### Work request
Repeat the listing word for word, from its first line through the line containing "What are the".

Start of The data

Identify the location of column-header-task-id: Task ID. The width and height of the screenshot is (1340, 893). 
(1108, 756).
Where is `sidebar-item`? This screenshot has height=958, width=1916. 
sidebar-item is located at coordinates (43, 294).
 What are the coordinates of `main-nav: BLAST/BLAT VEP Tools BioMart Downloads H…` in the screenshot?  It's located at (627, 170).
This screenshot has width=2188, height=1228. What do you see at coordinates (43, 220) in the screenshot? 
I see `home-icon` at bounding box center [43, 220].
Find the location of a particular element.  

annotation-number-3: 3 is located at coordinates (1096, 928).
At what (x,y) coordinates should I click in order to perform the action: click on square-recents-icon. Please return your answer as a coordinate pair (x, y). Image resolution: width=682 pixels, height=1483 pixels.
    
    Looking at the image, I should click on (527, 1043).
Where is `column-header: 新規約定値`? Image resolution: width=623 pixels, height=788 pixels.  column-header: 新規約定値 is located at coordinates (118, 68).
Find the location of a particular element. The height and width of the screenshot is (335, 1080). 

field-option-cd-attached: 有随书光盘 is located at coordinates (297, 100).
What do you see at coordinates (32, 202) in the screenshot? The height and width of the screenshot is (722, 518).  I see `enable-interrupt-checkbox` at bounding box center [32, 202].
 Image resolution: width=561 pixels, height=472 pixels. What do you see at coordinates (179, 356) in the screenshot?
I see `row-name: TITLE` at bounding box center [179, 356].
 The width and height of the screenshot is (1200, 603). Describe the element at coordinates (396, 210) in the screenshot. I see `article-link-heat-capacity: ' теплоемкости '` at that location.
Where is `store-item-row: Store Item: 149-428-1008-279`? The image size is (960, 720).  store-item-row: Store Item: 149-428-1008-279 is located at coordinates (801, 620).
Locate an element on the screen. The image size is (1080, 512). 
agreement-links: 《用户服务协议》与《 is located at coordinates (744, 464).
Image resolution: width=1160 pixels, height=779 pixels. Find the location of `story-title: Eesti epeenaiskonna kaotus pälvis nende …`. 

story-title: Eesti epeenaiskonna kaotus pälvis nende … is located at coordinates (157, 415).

End of The data

### Task response
Identify the location of column-header-task-id: Task ID. The width and height of the screenshot is (1340, 893). 
(1108, 756).
Where is `sidebar-item`? This screenshot has height=958, width=1916. 
sidebar-item is located at coordinates (43, 294).
 What are the coordinates of `main-nav: BLAST/BLAT VEP Tools BioMart Downloads H…` in the screenshot?  It's located at (627, 170).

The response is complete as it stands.